WHAT THE TASK REQUIRES: The answer must consist of each line below that contains the string "arrow".

[Opening EXERCISE INPUT section]

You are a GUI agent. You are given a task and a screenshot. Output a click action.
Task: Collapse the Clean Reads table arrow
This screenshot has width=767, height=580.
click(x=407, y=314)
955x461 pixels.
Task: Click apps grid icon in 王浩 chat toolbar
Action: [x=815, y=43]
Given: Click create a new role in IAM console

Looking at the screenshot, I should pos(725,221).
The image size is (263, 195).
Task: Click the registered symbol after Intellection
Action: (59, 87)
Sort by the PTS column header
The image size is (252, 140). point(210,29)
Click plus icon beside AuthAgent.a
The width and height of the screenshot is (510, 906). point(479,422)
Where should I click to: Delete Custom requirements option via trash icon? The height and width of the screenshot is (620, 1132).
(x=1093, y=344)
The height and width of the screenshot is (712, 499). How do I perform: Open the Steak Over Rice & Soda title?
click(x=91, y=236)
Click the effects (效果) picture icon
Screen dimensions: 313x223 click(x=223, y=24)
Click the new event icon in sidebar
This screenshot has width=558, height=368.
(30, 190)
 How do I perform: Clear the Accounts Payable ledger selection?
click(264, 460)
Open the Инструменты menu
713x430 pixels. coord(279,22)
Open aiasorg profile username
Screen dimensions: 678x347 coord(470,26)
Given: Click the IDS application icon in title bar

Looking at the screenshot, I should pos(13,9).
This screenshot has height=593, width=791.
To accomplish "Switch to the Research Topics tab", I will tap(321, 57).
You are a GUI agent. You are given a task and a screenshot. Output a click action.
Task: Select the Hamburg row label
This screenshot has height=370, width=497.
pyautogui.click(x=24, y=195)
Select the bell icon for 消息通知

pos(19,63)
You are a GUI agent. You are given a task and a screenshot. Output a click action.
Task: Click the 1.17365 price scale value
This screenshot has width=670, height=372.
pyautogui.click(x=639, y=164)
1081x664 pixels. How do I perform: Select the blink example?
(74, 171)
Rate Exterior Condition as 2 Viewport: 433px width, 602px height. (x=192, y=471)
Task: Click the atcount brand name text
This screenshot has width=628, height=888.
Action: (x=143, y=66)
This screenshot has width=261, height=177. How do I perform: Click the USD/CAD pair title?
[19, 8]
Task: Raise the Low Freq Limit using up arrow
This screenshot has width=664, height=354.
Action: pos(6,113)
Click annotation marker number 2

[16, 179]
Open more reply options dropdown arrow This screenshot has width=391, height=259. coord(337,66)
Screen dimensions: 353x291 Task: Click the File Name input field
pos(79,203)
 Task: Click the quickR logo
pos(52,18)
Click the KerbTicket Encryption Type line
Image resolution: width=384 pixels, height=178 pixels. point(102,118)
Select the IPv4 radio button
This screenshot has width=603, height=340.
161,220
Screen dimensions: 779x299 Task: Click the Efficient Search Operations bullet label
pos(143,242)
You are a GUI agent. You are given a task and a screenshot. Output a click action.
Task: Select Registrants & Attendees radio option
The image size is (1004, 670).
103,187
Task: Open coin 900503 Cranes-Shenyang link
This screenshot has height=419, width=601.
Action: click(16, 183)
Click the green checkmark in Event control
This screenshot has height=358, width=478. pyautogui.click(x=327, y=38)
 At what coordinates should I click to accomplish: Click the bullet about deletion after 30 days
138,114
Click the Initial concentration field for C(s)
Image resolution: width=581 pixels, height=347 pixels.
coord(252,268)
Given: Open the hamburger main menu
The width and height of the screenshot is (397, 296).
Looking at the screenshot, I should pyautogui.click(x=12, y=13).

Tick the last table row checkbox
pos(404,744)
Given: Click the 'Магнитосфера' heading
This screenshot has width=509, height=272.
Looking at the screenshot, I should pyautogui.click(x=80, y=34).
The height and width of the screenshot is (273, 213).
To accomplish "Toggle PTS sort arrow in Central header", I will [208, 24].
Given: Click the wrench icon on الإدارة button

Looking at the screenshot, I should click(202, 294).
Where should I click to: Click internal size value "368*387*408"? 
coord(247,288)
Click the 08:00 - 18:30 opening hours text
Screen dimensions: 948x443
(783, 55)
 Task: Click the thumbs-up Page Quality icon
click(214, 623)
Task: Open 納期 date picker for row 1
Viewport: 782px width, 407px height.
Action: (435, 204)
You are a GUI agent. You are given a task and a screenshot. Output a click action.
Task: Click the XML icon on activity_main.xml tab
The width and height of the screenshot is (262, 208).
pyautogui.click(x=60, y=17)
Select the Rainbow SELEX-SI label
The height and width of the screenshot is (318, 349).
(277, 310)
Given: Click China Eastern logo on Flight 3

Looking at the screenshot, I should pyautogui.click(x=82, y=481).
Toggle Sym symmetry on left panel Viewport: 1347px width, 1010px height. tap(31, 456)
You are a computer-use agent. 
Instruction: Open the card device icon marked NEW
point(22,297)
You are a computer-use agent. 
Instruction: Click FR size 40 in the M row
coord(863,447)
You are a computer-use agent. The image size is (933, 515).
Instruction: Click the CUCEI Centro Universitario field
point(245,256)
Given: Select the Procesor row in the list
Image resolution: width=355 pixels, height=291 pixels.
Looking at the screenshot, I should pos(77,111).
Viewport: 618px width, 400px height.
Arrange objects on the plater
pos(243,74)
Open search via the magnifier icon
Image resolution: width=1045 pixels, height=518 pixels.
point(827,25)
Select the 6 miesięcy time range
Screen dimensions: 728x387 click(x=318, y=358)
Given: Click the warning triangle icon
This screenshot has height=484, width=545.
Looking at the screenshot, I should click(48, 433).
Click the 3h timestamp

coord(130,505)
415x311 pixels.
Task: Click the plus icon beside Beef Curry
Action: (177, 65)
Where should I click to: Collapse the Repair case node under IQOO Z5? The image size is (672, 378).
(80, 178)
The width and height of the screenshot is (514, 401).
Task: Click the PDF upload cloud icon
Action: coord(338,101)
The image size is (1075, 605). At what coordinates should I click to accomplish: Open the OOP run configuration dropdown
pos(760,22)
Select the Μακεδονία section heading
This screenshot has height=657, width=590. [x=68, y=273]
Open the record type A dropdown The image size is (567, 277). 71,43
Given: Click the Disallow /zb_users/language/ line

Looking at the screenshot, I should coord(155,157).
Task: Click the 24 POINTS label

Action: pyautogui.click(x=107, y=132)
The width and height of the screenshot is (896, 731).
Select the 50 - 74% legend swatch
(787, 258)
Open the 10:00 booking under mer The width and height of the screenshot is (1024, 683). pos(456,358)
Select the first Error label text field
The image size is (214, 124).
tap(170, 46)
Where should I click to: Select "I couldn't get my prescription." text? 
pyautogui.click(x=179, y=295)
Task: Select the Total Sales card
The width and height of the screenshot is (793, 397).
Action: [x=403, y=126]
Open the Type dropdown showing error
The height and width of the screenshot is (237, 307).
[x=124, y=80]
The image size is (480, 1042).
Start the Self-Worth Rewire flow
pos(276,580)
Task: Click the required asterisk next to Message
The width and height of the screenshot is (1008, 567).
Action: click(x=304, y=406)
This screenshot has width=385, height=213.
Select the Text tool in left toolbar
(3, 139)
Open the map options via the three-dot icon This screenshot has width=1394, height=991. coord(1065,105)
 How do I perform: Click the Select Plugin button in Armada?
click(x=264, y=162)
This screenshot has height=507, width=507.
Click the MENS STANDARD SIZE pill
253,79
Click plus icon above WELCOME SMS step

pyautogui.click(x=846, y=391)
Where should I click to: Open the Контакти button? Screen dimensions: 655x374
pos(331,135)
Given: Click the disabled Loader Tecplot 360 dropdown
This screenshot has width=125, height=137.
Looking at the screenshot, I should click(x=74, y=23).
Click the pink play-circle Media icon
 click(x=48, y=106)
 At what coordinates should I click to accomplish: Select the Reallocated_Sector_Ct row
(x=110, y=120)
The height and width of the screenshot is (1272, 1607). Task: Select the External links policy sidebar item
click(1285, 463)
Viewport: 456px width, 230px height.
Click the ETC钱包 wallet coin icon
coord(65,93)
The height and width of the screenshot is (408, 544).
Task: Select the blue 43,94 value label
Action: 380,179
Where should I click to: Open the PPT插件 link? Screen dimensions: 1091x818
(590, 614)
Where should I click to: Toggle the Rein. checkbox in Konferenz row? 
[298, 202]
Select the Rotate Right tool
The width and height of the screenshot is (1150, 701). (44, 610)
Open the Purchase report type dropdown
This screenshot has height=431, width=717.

[Closing EXERCISE INPUT section]

RESPONSE:
Task: Collapse the Clean Reads table arrow
Task: Raise the Low Freq Limit using up arrow
Open more reply options dropdown arrow This screenshot has width=391, height=259. coord(337,66)
To accomplish "Toggle PTS sort arrow in Central header", I will [208, 24].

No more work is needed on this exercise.